Posted by John at 7:35 AM |
Don't piss down my back and tell me it's liquidity.
Posted by John at 7:13 AM |
I think only John H. would care about this, and he doesn't read my blog. But:
In May, I saw the poet Scott Cairns. Cairns read from his various works.
Afterward, he talked of Mount Athos ("I'd encourage you to go there, but I know some of you can't."). Cairns said that he had been raised a Presbyterian but left to become Orthodox and that sometimes he wished he would have stayed put because he was "a pretty happy Presbyterian;" perhaps "a braver story would have been staying put;" perhaps he should have stayed to share with them the beauty that he discovered.
Afterward, I talked to him about Greek, Calvino, Calvin, and Kundera. When Cairns mentioned that he had not read Hart's The Beauty of the Infinite (though someone from Eighth Day Books had recommended it to him), I insisted that he take my copy of the book, which I happened to have with me in my angel bag.
Cairns commented on J.'s boots, and then the five of us drove to a pub in downtown Fullerton. I shared some beers with Mr. Cairns, J., D., C., and one other. I talked about the Arab Conquest and Cairns danced to Annie Lennox.
"If you have life-threatening cancer, can a robot named da Vinci help you recover faster?" I don't know.
"We're Kaiser Permanente, and we want you to thrive" - so that we don't have to pay for the maintenance of you health, and thereby profit maximally.
Posted by John at 7:55 AM |
"We have crossed the Rubicon," Polish Prime Minister Donald Tusk said on Thursday, perhaps unaware that Caesar's crossing of the Rubicon was an act of war.
Ah, the vicissitudes of European politics!

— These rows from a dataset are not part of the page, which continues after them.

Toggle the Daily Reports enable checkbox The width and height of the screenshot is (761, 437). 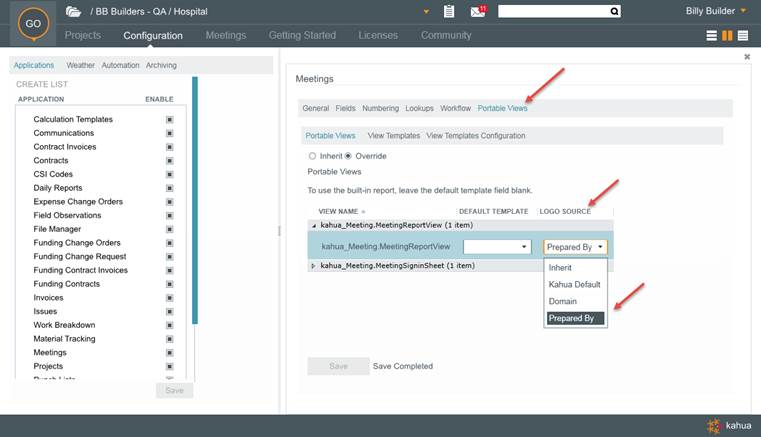(170, 188)
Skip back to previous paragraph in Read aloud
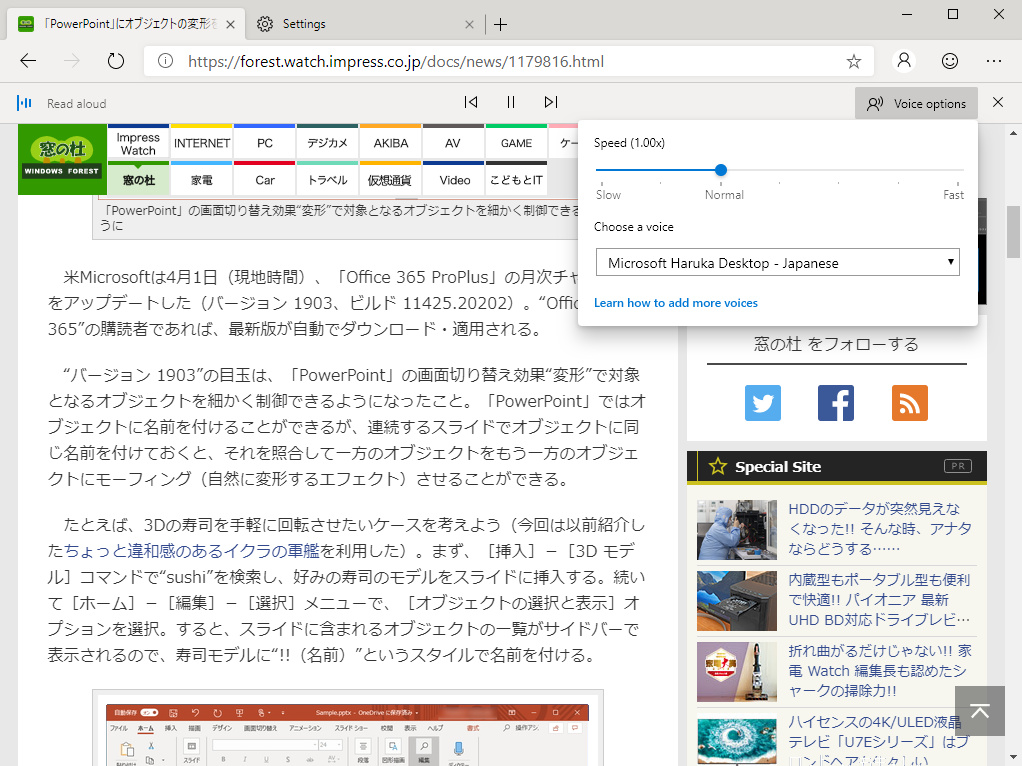The height and width of the screenshot is (766, 1022). click(x=470, y=102)
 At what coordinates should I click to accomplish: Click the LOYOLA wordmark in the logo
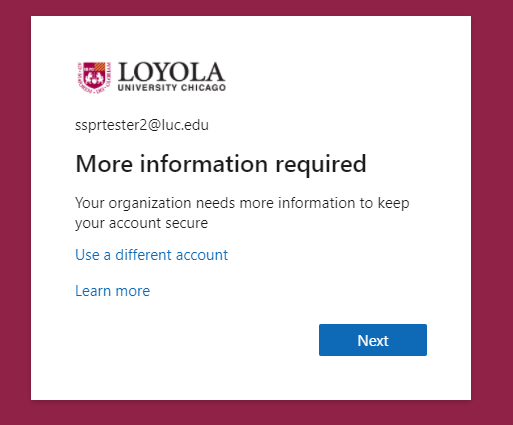pyautogui.click(x=172, y=72)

Posted by John at 10:27 PM |
The Fed will "inject" new money into the economy (oikos or soma), which will "flood" the market to help the "sinking," "evaporating" dollar.
"Mommy, he's laughing because he has faith!"

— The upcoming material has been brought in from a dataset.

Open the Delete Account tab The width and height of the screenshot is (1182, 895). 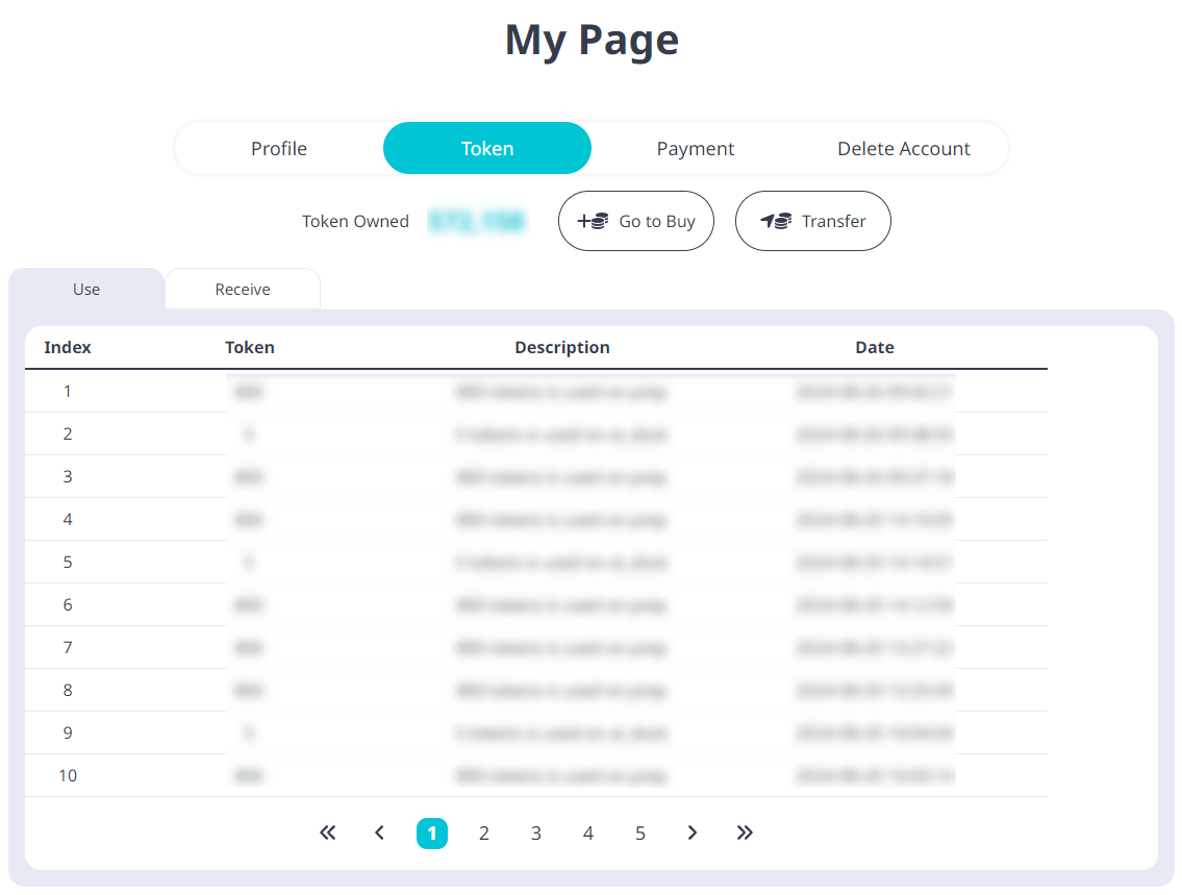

Posted by John at 10:57 PM |
1. I have a bee problem. The bees have problems of their own.
The bees around my house never swarm in the same place: sometimes they swarm around my roof, sometimes they swarm in the trees, and sometimes they issue forth in great numbers from my landlord's turret. If I cannot see them swarming, I can still see a few of them flit across the ground, dying. One day the bees completely covered my neighbor's driveway, lying still; then flying away.

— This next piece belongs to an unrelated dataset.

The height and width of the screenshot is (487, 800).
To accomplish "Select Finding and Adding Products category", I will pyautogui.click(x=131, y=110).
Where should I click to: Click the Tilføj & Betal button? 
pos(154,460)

These bees also have a destructive love of light. In the evening the bees orbit my houses' glowing light bulbs; and when I read at night, they repeatedly strike my window from the outside, trying to reach my lamp's light.
2. Last week in Santa Anita, J. and I drove straight into a neighborhood full of fowl.
When I first entered the neighborhood, I saw a peacock (peahen) run away from my car. I hadn't seen a peacock in a long time, and I was mildly excited. I pointed the bird out to J. and reminded her of the Raymond Carver story "Feathers." We resumed our drive, but soon enough we saw peacocks walking on the sidewalk, peacocks standing in front yards, and peacocks perched on mailboxes. We were beset by peacocks. I drove more cautiously, so as not to hit the peacocks; as we passed by a house, a peacock started towards us, fanned his tail, and screeched loudly, scaring J.
Despite J.'s protests, I drove my car deeper into the neighborhood. I spotted a couple walking a dog. I stopped my car and asked the couple why the neighborhood was full of peacocks. They explained that the peacocks had come from the arboretum across the street that the peacocks now lived in the neighborhood; as they talked to me, my eye caught several peacocks on the roof of the house behind them. Despite these augurs' calm words and soothing soothsaying, I interpreted the birds' stalking as inauspicious and promptly drove out of the neighborhood.
Later that night, J. and I lost each other at the Santa Anita Mall.
3. What's with dogs in The Dark Knight?
Posted by John at 1:24 PM |
And what if I could not find the pun? Would you call it a tragedy? Or would you stand and refrain, fearing the Caligulates and their nay-saying phillipics?
A koan for a kyon, please.
Also: How is Hyderabad? I hope you know where you are now, and I hope you enjoy the ghee.
Posted by John at 1:07 PM |
For those who care: I am well, though there was an earthquake where I work (the epicenter was in Chino Hills, I hear).